Key Characteristics¶

Continuous Execution: Workers are built to run perpetually, performing their assigned tasks without a defined end time.
No Ingress: Workers do not have ingress ports like Services.
Throughput-Based: Workers are throughput-based and do not require synchronous responses.
Lightweight: Workers are lightweight compared to Services, as they do not require multiple open network ports. This makes them faster to deploy and more efficient.
Specialized Execution: Worker is a self-contained system, an independent entity, ideal for executing specific tasks within a larger application, providing focused functionality.
Autoscalability: Workers can be autoscaled to handle larger workloads, making them highly adaptable.
Robustness: Workers are perfect for use cases where robustness and continuous execution are essential.

Workflow, Service, and Worker: Key Differences¶

Workflow, Service, and Worker are distinct runnable DataOS Resources, each with unique roles in the ecosystem. Data developers often face the dilemma of deciding when to use a Workflow, a Service, or a Worker in the DataOS environment. To aid in this decision-making process, the following table compares Workflow, Service, and Worker comprehensively, helping developers understand their distinct characteristics and optimal use cases within the DataOS ecosystem.

Characteristic	Workflow	Service	Worker
Overview	Workflows orchestrate sequences of tasks, jobs, or processes, terminating upon successful completion or failure.	Services are long-running processes that continuously operate, serve, and process API requests.	Workers execute specific tasks or computations continuously without a defined end time.
Execution Model	Workflows process data in discrete chunks, following predefined DAGs (Directed Acyclic Graphs).	Services expose API endpoints and ingress ports for external data or request intake.
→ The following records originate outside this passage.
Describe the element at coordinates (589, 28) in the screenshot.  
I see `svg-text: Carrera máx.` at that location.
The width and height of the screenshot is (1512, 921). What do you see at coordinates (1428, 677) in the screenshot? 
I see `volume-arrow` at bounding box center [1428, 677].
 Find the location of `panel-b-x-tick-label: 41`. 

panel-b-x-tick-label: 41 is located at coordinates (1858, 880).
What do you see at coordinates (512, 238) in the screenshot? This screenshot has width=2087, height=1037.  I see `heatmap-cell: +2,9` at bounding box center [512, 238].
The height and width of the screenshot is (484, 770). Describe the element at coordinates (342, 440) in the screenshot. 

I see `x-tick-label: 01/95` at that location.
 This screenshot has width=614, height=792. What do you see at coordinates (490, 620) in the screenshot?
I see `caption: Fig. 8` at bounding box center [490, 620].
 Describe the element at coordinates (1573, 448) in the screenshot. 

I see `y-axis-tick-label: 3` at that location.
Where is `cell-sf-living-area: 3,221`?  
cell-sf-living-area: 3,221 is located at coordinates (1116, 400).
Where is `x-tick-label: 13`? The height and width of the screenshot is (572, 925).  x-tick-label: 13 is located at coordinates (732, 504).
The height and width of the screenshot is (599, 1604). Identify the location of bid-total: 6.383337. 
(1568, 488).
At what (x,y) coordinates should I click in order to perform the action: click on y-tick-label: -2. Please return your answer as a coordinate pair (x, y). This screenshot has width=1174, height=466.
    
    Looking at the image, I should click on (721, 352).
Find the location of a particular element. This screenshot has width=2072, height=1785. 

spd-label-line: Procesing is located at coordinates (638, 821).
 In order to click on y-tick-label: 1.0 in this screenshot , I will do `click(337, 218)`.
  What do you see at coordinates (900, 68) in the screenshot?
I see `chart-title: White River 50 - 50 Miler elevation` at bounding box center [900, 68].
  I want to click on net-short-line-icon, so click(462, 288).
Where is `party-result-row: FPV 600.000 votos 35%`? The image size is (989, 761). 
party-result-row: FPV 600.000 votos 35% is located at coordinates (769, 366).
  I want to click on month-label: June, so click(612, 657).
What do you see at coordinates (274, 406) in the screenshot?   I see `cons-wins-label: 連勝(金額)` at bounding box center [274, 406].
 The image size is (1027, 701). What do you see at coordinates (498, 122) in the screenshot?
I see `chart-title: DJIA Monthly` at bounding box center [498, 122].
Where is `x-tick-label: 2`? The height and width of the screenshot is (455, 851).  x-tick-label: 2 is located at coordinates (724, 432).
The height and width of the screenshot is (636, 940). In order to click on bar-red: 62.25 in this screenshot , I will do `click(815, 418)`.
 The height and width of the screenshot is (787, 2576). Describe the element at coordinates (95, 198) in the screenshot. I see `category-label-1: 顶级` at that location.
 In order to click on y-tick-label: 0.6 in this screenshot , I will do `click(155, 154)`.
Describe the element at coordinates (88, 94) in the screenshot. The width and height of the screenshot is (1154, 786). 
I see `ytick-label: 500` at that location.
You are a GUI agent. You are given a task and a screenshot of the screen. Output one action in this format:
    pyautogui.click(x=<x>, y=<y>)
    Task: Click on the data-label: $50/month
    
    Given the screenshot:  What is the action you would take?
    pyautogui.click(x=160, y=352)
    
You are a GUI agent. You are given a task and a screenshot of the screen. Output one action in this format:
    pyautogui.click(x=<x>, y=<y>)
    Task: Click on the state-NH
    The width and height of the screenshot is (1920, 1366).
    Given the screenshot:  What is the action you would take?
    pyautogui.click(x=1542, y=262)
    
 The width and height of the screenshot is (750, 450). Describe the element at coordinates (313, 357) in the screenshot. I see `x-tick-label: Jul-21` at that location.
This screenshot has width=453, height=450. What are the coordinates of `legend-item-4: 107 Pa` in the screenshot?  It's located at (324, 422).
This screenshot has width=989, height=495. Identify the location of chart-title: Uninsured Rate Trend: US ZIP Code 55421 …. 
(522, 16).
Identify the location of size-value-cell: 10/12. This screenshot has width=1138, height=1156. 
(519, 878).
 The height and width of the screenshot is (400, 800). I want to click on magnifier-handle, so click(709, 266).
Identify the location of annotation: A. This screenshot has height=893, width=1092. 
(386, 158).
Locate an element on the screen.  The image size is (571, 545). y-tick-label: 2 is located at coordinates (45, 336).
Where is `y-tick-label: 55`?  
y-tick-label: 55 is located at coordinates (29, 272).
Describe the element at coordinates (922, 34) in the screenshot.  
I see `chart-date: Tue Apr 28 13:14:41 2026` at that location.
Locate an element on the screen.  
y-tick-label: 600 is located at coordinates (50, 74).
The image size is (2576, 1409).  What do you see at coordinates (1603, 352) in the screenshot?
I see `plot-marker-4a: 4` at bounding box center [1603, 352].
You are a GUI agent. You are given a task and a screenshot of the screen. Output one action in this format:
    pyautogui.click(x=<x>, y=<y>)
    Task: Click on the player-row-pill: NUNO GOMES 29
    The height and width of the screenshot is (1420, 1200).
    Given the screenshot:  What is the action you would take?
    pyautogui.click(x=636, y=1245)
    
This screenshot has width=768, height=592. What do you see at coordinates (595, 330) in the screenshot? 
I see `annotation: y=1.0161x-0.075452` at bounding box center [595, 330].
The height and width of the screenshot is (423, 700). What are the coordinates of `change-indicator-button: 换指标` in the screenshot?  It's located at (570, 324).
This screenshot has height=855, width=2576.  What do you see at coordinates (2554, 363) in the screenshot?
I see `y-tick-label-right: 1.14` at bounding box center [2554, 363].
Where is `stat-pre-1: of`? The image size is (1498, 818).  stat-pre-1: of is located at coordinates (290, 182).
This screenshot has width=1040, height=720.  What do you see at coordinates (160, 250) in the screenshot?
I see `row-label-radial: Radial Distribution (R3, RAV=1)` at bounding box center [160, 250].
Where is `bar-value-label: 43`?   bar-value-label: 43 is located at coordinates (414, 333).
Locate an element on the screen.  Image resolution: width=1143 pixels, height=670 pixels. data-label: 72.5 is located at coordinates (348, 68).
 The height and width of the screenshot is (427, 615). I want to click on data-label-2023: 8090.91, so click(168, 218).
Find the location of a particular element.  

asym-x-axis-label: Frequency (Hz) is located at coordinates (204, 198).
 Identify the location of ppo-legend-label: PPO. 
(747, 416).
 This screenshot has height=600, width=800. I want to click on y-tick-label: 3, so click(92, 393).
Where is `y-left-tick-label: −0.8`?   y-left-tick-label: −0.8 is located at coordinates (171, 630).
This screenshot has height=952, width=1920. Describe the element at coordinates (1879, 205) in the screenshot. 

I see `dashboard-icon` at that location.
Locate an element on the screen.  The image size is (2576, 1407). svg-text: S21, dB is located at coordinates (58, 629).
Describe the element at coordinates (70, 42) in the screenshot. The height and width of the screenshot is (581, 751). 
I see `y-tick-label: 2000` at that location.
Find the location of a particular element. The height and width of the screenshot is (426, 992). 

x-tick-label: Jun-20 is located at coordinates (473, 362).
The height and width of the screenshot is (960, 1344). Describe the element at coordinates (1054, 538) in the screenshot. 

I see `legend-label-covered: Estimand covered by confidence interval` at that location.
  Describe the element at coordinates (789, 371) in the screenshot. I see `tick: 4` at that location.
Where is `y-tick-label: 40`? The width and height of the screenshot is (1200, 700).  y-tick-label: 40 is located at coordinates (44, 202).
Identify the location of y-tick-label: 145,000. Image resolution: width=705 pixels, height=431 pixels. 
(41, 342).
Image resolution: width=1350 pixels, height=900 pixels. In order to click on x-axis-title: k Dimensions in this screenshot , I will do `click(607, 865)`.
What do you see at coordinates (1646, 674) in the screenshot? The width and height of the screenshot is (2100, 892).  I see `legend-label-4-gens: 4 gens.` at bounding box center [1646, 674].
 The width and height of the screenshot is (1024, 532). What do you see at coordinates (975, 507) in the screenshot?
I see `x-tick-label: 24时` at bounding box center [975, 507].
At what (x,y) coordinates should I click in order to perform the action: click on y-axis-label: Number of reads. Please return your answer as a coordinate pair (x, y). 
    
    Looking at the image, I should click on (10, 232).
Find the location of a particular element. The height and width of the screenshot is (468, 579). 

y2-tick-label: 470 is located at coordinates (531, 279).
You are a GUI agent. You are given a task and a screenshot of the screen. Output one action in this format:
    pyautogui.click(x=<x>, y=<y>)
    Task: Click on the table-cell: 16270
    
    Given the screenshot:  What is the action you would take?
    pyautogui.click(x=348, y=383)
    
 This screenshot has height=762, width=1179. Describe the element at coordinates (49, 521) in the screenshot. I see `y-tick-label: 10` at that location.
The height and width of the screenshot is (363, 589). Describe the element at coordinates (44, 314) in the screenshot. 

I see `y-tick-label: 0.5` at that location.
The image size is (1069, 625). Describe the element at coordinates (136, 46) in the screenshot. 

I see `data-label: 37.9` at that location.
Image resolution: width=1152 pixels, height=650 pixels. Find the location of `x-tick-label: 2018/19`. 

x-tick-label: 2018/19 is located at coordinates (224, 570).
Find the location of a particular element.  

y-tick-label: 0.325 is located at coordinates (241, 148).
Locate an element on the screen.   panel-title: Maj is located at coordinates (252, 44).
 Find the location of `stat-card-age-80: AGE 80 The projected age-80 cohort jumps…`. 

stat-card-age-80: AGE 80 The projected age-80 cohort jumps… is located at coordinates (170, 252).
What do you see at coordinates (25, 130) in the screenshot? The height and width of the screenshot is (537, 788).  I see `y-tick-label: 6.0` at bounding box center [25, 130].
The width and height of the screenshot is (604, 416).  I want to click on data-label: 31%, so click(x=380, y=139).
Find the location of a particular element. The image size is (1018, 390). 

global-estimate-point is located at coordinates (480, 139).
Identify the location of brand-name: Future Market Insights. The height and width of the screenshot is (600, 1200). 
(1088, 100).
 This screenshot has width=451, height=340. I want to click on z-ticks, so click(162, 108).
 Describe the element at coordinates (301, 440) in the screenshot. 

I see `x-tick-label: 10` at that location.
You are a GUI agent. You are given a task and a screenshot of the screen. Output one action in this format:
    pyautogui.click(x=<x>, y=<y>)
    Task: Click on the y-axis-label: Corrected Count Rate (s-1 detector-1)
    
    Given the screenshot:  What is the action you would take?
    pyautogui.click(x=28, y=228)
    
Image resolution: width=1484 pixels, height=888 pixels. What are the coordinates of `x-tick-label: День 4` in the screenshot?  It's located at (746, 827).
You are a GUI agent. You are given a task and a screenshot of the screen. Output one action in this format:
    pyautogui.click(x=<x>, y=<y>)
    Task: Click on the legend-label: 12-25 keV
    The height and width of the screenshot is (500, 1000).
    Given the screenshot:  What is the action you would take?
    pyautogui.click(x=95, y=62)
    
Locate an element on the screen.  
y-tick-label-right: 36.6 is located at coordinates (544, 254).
They don’t have DAGs.	Workers perform continuous task execution independently, without synchronous inputs or ingress ports.
Data Dependency	Workflows follow predefined orders or DAGs, depending on data input sequences.	Services rely on incoming data through ingress ports for logic execution.	Workers are throughput-based and do not require synchronous inputs or ingress ports.
Stack Orchestration	Yes	Yes	Yes
Scope	Workspace-level	Workspace-level	Workspace-level
Use Cases	1. Batch Data Processing Pipelines: Ideal for orchestrating complex data processing pipelines. 2. Scheduled Jobs: Perfect for automating tasks at specific intervals, such as data backups and ETL processes.	1. API Endpoints: Used to create API endpoints for various purposes, such as data retrieval and interaction with external systems. 2. User Interfaces: Suitable for building interfaces that interact with data or services.	1. Continuous Processing: Perfect for tasks like real-time analytics, and event-driven operations. 2. Independence: Ideal for creating independent systems that perform specific tasks indefinitely.